Strictly speaking, no — many Junior roles at mid-size companies are SQL-only, and Excel/Sheets fills the gap for everything else. Practically, knowing even basic Pandas (read_csv, groupby, merge) is a tie-breaker on most US screens and a near-requirement at any company larger than Series B. Plan to ship one Pandas-driven analysis to your portfolio before the job search — it pays off in callbacks.

Which matters more, SQL or Python?

SQL, by a wide margin. It shows up in ~95% of data analyst interviews and 100% of day-one work; Python shows up in 40-60% of interviews and grows with seniority. If your study time is limited, get to a confident SQL level (window functions, CTEs, optimization basics) before adding Python. Trying to learn both at a beginner level in parallel is the slowest path to either.

How long does it take to learn Python for analytics?

Three to four focused weeks at 1-2 hours per day gets you to interview-ready for Mid-level. Budget split: 70% Pandas, 20% visualization and stats, 10% core Python syntax. Trying to cover "all of Python" is a trap — analysts need a narrow, deep stack, not breadth.

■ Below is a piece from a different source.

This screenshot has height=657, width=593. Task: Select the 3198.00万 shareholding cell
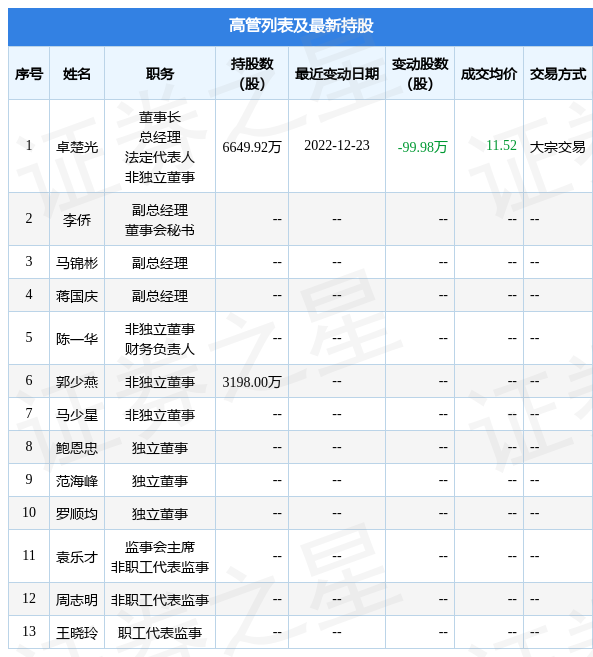point(252,382)
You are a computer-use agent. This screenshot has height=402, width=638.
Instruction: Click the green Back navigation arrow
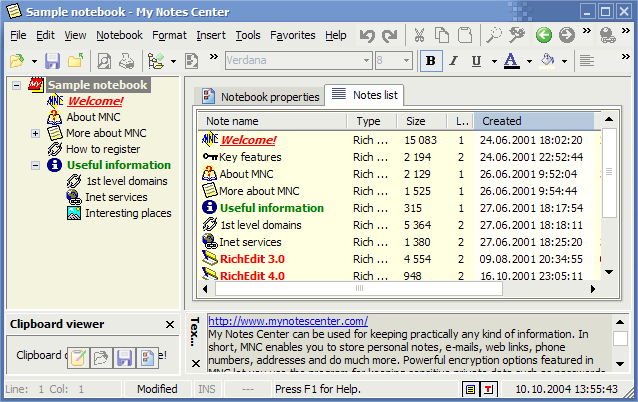click(544, 35)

Jupyter, VS Code, or PyCharm?

Jupyter (or JupyterLab) for exploratory analysis — it is the industry default and what hiring managers expect to see in portfolio notebooks. VS Code for any reusable script, ETL, or anything that will be checked into git. PyCharm is fine but heavy for analyst work; most teams have standardized on VS Code in 2026.

Do I need to learn scikit-learn?

Only at Senior level, and even then only the basics (LogisticRegression, train_test_split, cross_val_score). The line between Senior analyst and Junior data scientist is thin, and a baseline classifier with proper validation is the most common ML task analysts get asked to ship. If you are aiming for a pure analyst track, scikit-learn is genuinely optional below Senior.

Is Polars worth learning instead of Pandas?

Not yet, for interviews. Polars is faster and has a cleaner API, but Pandas is what most teams use and what screens test against. Learn Pandas first, then pick up Polars when you hit a real performance wall — the Polars vs Pandas comparison covers when the switch is worth it.